Material for this task:

▼

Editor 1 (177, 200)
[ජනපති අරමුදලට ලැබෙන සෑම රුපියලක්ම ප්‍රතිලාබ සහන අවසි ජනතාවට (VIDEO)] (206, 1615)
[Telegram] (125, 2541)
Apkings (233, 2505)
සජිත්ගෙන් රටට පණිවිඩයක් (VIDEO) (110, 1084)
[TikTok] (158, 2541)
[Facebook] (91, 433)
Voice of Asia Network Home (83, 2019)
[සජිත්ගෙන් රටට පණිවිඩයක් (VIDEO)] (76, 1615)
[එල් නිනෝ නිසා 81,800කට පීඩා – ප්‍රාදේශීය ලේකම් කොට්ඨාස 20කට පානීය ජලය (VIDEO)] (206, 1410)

▲
▼

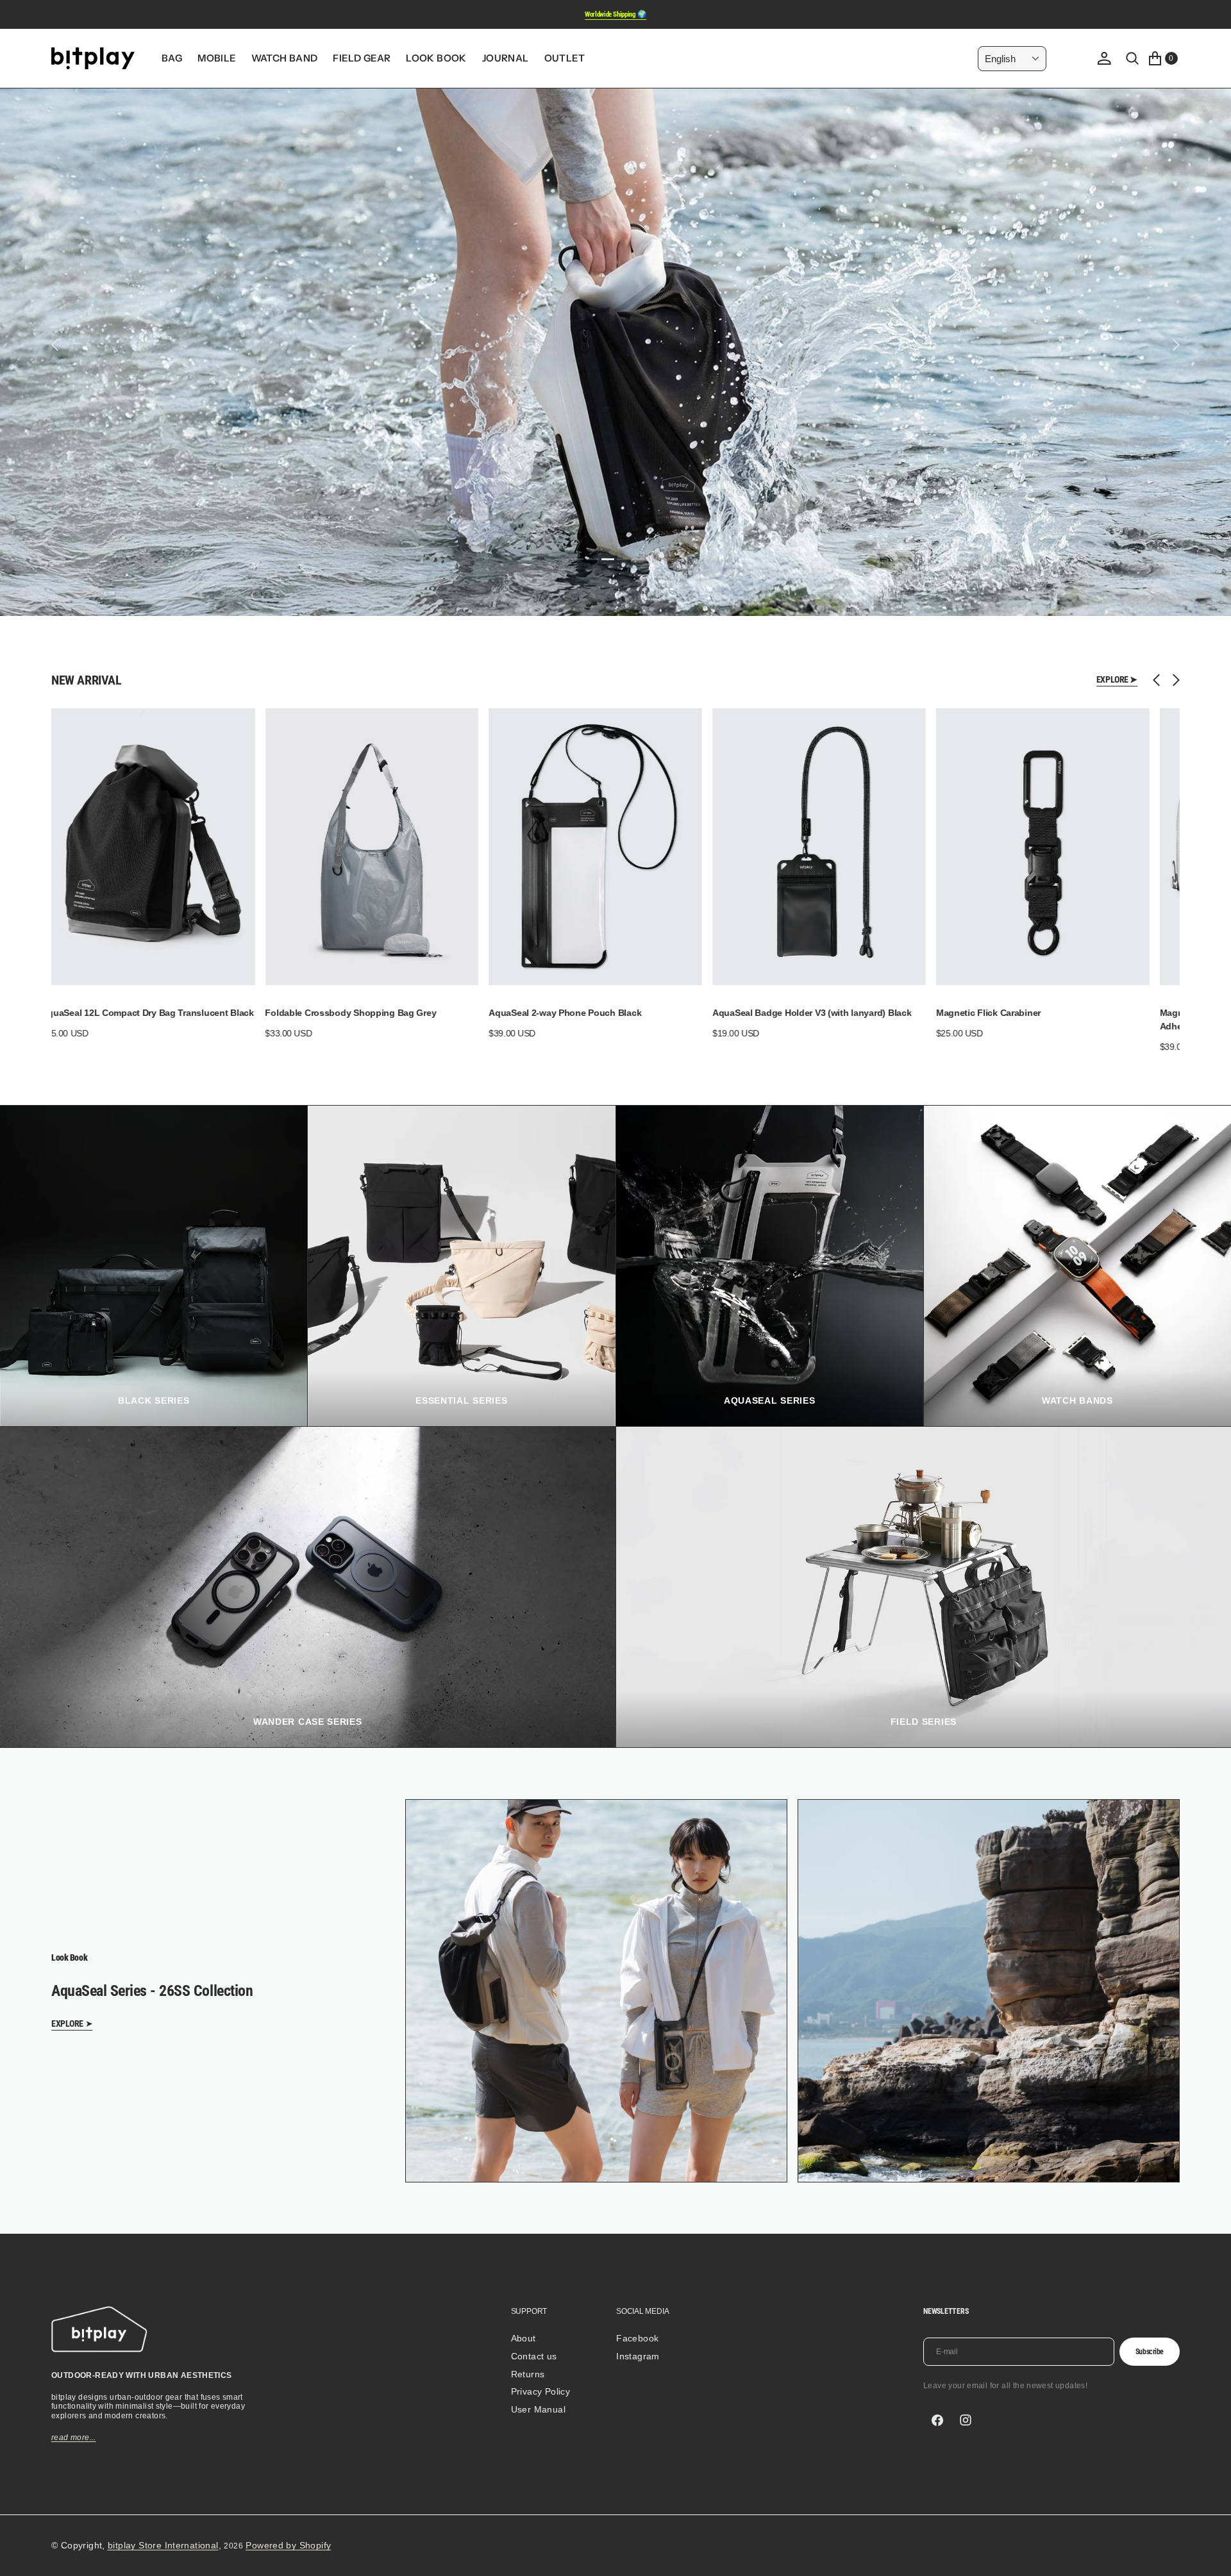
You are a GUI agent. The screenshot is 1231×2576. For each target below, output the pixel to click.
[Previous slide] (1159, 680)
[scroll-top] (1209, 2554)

▲

Brief:
In your answer, include only the lines above starting at the line that holds "[ජනපති අරමුදලට ලැබෙන" and ending at the line that holds "[එල් නිනෝ නිසා", copied exactly.

Finished exercise:
[ජනපති අරමුදලට ලැබෙන සෑම රුපියලක්ම ප්‍රතිලාබ සහන අවසි ජනතාවට (VIDEO)] (206, 1615)
[Telegram] (125, 2541)
Apkings (233, 2505)
සජිත්ගෙන් රටට පණිවිඩයක් (VIDEO) (110, 1084)
[TikTok] (158, 2541)
[Facebook] (91, 433)
Voice of Asia Network Home (83, 2019)
[සජිත්ගෙන් රටට පණිවිඩයක් (VIDEO)] (76, 1615)
[එල් නිනෝ නිසා 81,800කට පීඩා – ප්‍රාදේශීය ලේකම් කොට්ඨාස 20කට පානීය ජලය (VIDEO)] (206, 1410)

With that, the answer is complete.